Financial Times FT.com

Complacency rules as time slips away

By Wolfgang Münchau

Published: December 14 2008 17:49 | Last updated: December 14 2008 17:49

Over the past three years, I have closely followed the German finance minister with a growing sense of disbelief. Peer Steinbrück’s lack of diplomacy is remarkable only insofar as that it has now become known to a wider audience. He has been talking like this forever. His bashing of the “Anglo-Saxons” goes down very well in Germany for now. But at the time of the general elections in September 2009, Germany and the rest of the eurozone will be in the middle of an economic depression. Then people will be asking why their chancellor and their finance minister have been so extraordinarily complacent.

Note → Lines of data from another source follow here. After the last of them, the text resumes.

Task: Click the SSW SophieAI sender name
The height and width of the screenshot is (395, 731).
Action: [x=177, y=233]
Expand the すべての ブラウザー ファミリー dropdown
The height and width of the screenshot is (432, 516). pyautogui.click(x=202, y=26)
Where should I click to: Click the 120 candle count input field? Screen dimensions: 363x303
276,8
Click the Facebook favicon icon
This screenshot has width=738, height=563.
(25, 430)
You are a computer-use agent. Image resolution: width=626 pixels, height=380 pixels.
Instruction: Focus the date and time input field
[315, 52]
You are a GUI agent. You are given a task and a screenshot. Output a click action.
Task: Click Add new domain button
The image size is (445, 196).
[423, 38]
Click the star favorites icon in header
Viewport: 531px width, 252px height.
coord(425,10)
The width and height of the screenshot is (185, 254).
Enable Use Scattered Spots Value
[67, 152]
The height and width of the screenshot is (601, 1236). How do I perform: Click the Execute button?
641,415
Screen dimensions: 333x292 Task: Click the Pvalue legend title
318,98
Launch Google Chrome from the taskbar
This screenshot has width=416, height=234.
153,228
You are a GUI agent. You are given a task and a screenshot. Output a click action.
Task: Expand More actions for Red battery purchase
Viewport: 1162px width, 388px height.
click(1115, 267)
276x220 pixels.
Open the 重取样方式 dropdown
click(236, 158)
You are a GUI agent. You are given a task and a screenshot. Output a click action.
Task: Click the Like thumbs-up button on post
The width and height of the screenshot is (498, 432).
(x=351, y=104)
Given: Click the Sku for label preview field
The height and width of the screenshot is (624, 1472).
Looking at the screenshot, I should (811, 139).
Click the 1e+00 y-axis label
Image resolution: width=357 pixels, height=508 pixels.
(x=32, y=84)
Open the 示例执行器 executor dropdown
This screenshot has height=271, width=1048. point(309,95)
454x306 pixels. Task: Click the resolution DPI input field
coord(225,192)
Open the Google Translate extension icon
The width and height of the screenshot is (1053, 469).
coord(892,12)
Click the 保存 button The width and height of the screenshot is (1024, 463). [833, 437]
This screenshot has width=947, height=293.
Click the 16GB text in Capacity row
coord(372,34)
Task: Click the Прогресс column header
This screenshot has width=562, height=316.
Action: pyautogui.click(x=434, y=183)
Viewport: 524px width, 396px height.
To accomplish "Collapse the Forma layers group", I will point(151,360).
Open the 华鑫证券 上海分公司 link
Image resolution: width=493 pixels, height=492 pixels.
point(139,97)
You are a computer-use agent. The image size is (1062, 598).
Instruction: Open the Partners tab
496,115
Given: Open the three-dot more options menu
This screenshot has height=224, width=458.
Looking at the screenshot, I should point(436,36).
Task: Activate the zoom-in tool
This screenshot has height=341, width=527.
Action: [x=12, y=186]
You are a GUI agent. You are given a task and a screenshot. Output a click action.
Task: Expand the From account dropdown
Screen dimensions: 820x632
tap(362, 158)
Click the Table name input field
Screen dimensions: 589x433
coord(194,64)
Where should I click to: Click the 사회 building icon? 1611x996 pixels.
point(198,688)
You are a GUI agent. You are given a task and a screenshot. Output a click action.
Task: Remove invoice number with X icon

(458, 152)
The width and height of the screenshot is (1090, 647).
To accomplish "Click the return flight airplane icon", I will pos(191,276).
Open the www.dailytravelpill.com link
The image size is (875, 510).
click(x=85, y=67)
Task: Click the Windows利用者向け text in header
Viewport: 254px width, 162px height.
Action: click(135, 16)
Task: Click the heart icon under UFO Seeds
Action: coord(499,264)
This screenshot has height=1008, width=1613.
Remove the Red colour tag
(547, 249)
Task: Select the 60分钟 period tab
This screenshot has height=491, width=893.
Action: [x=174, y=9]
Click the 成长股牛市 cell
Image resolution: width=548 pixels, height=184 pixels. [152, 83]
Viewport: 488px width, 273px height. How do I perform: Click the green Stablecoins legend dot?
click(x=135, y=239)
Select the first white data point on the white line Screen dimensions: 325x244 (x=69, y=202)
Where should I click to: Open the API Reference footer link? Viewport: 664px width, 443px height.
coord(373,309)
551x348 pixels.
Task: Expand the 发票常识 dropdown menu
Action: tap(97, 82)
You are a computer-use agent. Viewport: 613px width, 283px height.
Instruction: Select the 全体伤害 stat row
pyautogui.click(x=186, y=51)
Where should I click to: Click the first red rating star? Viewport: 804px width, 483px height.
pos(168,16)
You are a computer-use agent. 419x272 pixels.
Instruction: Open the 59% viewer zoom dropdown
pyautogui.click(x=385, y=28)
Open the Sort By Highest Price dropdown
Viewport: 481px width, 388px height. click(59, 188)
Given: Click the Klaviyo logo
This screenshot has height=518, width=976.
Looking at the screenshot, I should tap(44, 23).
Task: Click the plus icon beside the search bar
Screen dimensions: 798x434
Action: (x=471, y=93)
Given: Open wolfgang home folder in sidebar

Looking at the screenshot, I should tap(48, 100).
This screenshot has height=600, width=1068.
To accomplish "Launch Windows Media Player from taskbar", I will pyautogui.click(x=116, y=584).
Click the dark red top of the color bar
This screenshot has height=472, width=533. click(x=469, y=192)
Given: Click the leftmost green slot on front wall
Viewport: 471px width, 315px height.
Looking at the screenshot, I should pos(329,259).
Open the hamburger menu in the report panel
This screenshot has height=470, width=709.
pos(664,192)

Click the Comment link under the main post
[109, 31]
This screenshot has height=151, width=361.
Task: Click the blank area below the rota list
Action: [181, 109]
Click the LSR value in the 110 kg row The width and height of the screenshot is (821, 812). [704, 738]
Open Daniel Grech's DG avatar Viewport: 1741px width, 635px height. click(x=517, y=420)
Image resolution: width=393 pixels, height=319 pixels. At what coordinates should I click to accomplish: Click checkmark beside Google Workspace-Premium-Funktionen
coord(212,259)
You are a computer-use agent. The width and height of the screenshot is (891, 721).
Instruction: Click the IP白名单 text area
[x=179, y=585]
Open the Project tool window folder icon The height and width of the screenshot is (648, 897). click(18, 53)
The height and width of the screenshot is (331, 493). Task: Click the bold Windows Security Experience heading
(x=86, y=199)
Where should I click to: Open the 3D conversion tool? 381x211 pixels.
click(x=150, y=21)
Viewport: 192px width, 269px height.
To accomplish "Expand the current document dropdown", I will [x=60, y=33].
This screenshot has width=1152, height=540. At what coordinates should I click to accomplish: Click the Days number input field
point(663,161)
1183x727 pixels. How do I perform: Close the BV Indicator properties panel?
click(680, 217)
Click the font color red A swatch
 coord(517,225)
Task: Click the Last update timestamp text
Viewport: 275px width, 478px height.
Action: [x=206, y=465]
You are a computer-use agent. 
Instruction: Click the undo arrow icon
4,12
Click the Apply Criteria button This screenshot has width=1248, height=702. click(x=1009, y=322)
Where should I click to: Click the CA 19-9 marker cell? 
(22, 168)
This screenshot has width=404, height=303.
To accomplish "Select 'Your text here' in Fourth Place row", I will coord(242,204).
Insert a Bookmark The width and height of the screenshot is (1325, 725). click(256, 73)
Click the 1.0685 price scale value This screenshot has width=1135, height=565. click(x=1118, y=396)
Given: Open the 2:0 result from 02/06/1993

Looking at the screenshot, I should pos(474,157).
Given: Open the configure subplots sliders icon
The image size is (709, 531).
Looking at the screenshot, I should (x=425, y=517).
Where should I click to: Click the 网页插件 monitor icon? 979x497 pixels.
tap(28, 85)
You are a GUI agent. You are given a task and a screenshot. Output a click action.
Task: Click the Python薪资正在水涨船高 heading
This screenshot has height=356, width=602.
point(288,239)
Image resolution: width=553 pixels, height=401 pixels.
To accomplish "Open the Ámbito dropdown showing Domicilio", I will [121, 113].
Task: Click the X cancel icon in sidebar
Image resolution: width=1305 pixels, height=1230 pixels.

Given the extreme economic deterioration in the past few weeks, I actually expected they would have done something by now. But they are digging in. Angela Merkel, the chancellor, held a domestic summit in Berlin to discuss the economic situation. I suspect another stimulus package will come eventually, sometime next year. But I doubt it will come in time to help the economy in 2009. Whatever is eventually decided will have no economic effect until well after the elections. Germany is thus entering 2009 with a total stimulus of 0.5 per cent of gross domestic product, in other words, with essentially no fiscal support. Since monetary policy has little traction when credit markets are dysfunctional, there is hardly any support at all.